Sumas Prairie as seen from Highway 1 near Chilliwack on Saturday, Nov. 20, 2021. (Jenna Hauck/ Chilliwack Progress file)

Sumas Prairie as seen from Highway 1 near Chilliwack on Saturday, Nov. 20, 2021. (Jenna Hauck/ Chilliwack Progress file)

Build back better group urges B.C. to adopt best practices for Lower Mainland flood planning

‘We can’t stop at repairs; we need to prepare for future events,’ says Lina Azeez, member of group

It’s time to tackle flood control across the Lower Mainland in a whole new way.

One year after catastrophic flooding, a B.C. coalition is calling on the provincial government to collaborate with local governments, First Nations, farmers and environmentalists on a better way to spend the $5 billion recovery fund set up by the federal government.

The “Build Back Better, Together Collaborative” (BBBTC), an Indigenous-led group, is working toward a more “integrated and resilient” approach to flood planning for the Lower Fraser River region, according to a Nov. 10 release.

RELATED: Forum held to build back better

Repairs to dikes and other infrastructure are underway, but it’s the preparation for future events that is sorely lacking.

“Governments at all levels have been making significant investments in flood recovery to deal with immediate impacts of the November 2021 floods, but we can’t stop at repairs; we need to prepare for future events,” said Lina Azeez, campaign manager for Watershed Watch Salmon Society. “Instead of rushing to build back exactly what we had before, as currently required under provincial legislation, we are urging the B.C. government to use this window of opportunity to build back better to address vulnerabilities and inequities for a safer, more resilient future.”

The feds earmarked $5 billion in funding for B.C. last December to tackle the devastation from flooding and slides.

Task objective: In the flood planning article, which groups is the coalition asking the provincial government to work with? List them all.

Entries:

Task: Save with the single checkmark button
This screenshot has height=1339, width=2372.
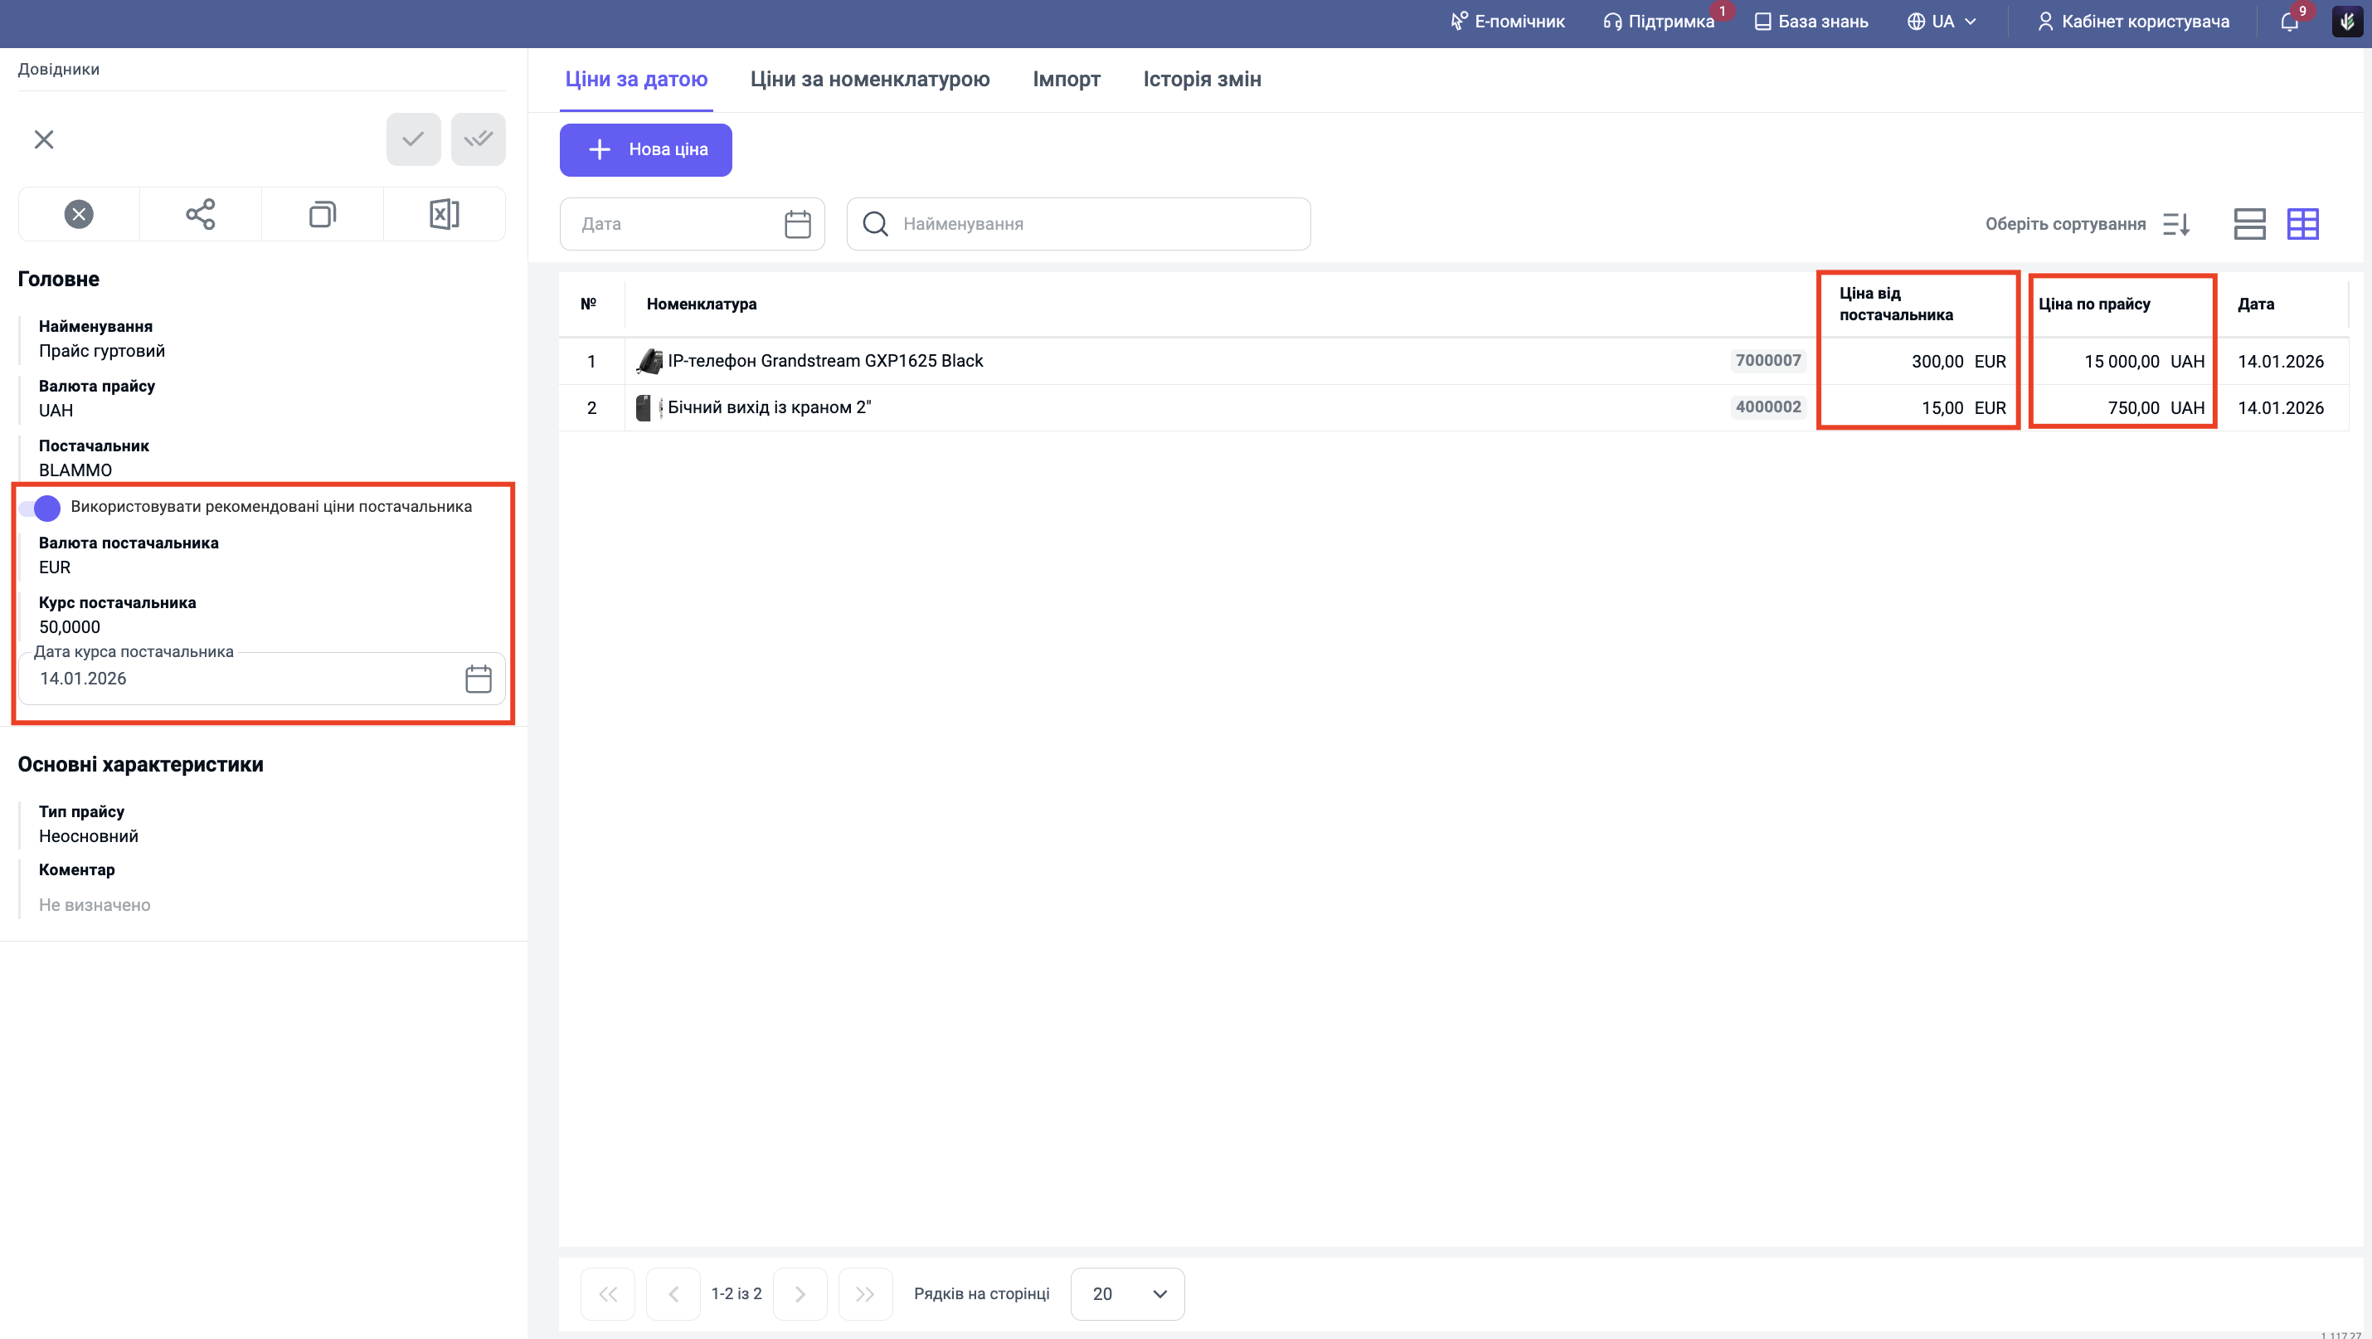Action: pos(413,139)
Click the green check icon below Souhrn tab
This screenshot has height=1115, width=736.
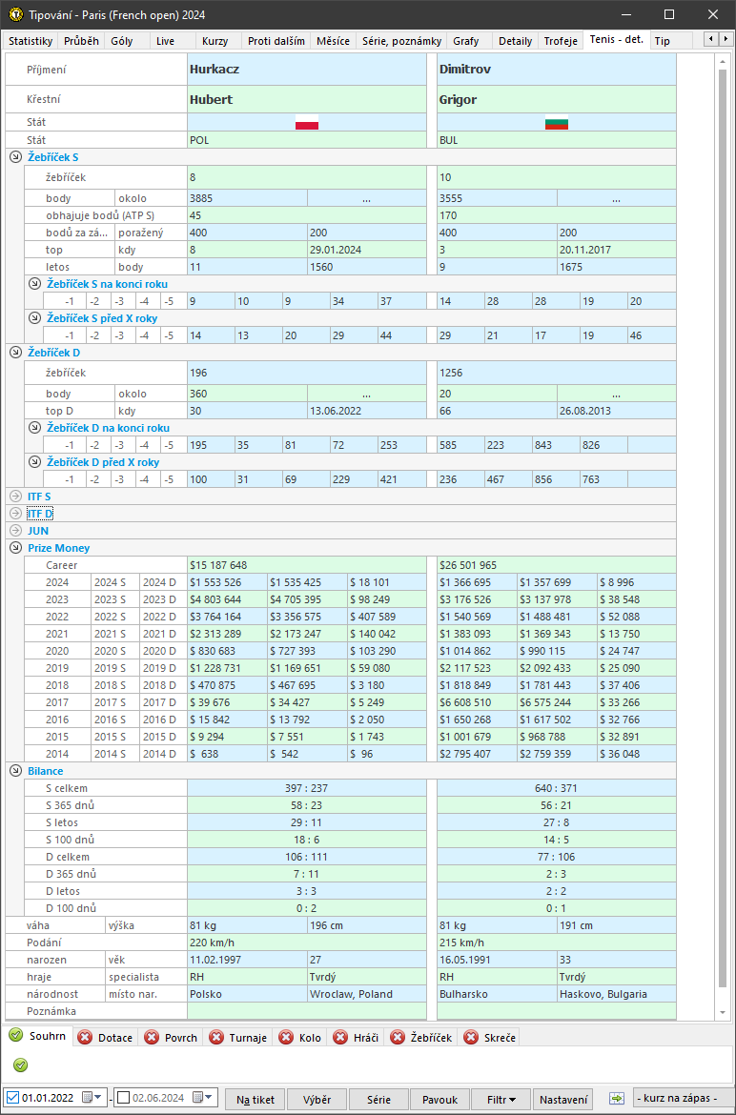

In response: local governments, First Nations, farmers, environmentalists